TASK INPUT
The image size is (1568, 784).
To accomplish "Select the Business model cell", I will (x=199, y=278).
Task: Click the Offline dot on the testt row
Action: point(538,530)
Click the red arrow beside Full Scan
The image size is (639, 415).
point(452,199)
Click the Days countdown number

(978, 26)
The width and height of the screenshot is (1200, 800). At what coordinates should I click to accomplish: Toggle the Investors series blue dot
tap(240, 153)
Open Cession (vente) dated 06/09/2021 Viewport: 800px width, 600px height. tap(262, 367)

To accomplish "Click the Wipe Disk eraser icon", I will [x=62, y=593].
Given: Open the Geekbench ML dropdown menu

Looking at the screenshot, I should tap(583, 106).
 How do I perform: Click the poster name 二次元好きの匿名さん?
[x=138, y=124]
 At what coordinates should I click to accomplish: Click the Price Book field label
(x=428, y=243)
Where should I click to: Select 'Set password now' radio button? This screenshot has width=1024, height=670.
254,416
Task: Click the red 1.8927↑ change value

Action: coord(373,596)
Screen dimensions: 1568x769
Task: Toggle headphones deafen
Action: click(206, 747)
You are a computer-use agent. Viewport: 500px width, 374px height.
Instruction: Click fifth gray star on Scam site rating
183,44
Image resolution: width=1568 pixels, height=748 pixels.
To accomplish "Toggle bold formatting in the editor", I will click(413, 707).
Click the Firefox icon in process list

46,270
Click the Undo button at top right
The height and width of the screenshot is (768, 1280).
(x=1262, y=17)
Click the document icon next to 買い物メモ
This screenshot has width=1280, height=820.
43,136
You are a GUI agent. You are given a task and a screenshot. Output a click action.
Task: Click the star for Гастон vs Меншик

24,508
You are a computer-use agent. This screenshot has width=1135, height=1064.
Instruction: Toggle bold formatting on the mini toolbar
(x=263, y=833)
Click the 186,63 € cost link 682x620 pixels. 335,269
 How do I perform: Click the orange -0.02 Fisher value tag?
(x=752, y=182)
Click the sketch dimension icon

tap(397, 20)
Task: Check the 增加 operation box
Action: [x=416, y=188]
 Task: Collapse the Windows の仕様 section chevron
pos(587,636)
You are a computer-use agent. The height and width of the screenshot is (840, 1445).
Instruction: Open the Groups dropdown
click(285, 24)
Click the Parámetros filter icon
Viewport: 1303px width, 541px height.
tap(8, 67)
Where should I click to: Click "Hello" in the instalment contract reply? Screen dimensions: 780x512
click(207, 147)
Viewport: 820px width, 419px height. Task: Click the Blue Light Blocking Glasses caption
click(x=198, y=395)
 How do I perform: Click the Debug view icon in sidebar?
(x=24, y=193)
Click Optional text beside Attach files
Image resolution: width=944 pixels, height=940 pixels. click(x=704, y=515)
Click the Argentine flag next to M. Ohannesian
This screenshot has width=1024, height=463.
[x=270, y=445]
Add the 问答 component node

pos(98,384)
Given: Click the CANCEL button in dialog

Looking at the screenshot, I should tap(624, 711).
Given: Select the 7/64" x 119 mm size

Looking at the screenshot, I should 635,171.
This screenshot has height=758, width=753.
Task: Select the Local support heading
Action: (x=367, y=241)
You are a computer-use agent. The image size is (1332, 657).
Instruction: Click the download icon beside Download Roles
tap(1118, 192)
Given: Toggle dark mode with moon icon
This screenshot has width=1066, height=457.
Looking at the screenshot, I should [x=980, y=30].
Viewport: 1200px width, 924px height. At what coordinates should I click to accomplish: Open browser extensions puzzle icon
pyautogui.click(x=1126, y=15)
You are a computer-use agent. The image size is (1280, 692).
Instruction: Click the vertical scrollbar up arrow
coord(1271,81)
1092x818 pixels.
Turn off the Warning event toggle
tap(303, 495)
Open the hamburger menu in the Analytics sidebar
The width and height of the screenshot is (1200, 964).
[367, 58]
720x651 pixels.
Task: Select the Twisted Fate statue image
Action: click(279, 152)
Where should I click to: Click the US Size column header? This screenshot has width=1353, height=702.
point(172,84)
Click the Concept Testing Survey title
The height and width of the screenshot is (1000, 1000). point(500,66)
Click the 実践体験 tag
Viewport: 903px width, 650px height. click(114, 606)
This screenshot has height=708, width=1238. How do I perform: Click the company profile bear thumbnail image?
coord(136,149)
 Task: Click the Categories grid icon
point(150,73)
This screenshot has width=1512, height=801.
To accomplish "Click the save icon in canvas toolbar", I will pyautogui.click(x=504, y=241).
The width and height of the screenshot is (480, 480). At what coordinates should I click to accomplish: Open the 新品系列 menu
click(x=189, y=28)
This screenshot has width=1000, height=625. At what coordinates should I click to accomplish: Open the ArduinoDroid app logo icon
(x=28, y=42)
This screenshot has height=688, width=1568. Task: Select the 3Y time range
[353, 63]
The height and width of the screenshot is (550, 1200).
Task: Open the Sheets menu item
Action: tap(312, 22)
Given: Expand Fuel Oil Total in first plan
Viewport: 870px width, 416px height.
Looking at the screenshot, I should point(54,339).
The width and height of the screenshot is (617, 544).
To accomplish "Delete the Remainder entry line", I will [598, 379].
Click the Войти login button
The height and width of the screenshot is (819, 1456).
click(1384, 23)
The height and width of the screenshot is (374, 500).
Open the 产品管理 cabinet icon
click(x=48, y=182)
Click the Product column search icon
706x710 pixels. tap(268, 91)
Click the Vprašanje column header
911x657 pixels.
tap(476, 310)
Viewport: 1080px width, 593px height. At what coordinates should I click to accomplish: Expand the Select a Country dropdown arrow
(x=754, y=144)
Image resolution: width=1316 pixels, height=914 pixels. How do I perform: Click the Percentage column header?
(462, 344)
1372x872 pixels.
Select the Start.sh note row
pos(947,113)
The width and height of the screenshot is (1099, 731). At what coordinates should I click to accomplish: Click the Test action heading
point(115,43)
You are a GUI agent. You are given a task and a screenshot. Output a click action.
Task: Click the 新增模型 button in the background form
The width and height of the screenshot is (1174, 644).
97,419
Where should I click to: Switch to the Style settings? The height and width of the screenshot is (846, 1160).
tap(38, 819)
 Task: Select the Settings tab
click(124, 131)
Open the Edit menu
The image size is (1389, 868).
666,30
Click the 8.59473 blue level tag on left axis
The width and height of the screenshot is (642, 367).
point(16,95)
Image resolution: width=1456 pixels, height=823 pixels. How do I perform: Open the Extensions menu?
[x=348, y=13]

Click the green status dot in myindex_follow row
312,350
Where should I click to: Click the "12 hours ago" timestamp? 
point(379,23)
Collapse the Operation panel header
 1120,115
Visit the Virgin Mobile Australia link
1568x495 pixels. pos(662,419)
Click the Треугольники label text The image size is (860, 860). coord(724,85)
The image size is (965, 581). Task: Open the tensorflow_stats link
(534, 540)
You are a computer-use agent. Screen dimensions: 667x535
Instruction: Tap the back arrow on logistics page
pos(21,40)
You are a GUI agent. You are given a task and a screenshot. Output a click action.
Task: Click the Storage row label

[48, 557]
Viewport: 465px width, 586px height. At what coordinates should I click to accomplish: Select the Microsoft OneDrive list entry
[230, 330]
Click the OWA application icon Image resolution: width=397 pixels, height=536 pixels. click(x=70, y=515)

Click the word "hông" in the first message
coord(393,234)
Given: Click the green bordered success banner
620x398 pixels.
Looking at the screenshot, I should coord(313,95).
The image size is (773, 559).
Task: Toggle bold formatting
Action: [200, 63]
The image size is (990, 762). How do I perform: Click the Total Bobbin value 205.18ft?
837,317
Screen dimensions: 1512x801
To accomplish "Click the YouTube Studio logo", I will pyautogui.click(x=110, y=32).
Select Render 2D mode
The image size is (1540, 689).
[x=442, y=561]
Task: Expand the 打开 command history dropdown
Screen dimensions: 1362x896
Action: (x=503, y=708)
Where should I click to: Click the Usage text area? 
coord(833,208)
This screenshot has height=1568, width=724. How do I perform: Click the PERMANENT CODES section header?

TASK DETAILS
Where a line in the records above contains the word "computer", copy that line.

OUTPUT FOR THIS EXERCISE
You are a computer-use agent. Viewport: 500px width, 374px height.
You are a computer-use agent. This screenshot has width=1135, height=1064.
You are a computer-use agent. The height and width of the screenshot is (840, 1445).
You are a computer-use agent. The image size is (1332, 657).
You are a computer-use agent. The image size is (1280, 692).
You are a computer-use agent. Screen dimensions: 667x535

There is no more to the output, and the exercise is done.